Book Reviews: April 2020

April 5th, 2020
Some spring reading options.
The Runaways by Fatima Bhutto
Penguin £8.99

Fatima Bhutto, born in Syria and educated in the USA and the UK,  is the niece of former Pakistani prime minister Benazir Bhutto, and came to public attention with her memoir Songs of Blood and Sword which accused her aunt of the 'moral responsibility' for her father’s assassination. Her powerful writing is used to good effect in The Runaways, her second novel, a story of three young people in Pakistan and England all of whom are disaffected in some way and experiencing a feeling of alienation which leads them to be exploited by skilful jihadis. This is an engrossing, exciting and truthful novel which, while not excusing the choices made by the protagonists, makes us aware of the vulnerabilities which can propel young people into catastrophic choices.
'burns with controlled indignation at the state of our world' Financial Times.

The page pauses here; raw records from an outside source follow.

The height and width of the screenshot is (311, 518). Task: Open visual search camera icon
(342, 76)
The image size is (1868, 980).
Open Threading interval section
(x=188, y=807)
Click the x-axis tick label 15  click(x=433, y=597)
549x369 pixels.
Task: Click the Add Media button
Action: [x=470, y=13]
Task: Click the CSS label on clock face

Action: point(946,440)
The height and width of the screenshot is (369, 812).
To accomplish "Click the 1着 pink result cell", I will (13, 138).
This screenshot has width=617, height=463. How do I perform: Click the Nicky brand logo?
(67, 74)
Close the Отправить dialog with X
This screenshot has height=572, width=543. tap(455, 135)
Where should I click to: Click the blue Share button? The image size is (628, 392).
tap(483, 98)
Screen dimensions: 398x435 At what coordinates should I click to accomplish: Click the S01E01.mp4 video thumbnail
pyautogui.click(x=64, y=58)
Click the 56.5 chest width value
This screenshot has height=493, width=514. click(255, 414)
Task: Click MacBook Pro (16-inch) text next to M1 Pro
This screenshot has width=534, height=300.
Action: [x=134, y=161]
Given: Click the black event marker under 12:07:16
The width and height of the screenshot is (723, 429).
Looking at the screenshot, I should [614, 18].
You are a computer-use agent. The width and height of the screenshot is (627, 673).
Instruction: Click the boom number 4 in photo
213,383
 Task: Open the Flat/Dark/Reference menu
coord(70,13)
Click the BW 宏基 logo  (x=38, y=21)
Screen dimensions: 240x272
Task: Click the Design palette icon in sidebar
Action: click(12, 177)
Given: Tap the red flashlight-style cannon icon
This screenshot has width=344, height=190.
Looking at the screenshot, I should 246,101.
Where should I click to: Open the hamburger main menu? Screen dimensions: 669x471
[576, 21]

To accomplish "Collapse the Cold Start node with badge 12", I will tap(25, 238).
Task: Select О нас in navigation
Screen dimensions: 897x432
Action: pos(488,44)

A Thousand Moons by Sebastian Barry
Faber £18.99

The eagerly awaited sequel to the Costa Award winning Days Without End by one of Ireland’s greatest writers and current Irish Laureate. A Thousand Moons extends the sequence of Barry’s eight novels, which touch each time on the worlds of two families -  the Dunnes and the McNultys. In this novel, as in Days Without End, we meet with Thomas McNulty and John Cole, American Civil War soldiers, now a couple, living on a tobacco farm in Tennessee. Their adopted Sioux daughter Winona is the narrator this time, and we follow her journey as she deals with the consequences of a violent act against her. Full of memorable characters and written in Barry’s gorgeous lyrical prose, dreamy yet unflinching when confronted by the darker side of humanity, this is a wonderful book.

A Life in Art: Alison Milner-Gulland
Horsham Museum £5.00

When I heard from Jeremy Knight, Curator of Horsham Museum, about the secret project dreamed up by Robin Milner Gulland, husband of Washington artist Alison Milner-Gulland, to produce a book to accompany a retrospective exhibition in honour of her 80th birthday, I was absolutely thrilled because she is one of my favourite artists. With the help of art expert Rupert Toovey, a long-time fan, they have put together a delightful record of the wide-ranging work of this remarkable artist. There is a story behind each piece, from the ancient legends of Chanctonbury Ring to the icons of Russia and the sad history of Syria. Here in this book we have a brief taste of a life full of adventure and creative exploration, both figurative and abstract, masterfully rendered in paint, pastel, collage or ceramics. As this quiet and indomitable artist says 'I don’t paint to sell – I do it because I want to say ‘look, I’ve seen this, look at it’. It either sells or it doesn’t. Some will see what I see and if they don’t, well tough!'

Viper’s Daughter by Michele Paver
Head of Zeus £12.99

Viper's Daughter is the long awaited seventh book in the award-winning children’s series that began with Wolf Brother. Like them it can be read as a standalone story although it’s great to start this marvellous series with the first book, set in a thrilling Stone-Age world filled with amazing adventure and fantasy. Michele Paver is a magical writer and it is so good to introduce another generation of children to the heroic Torak, Renn and Wolf.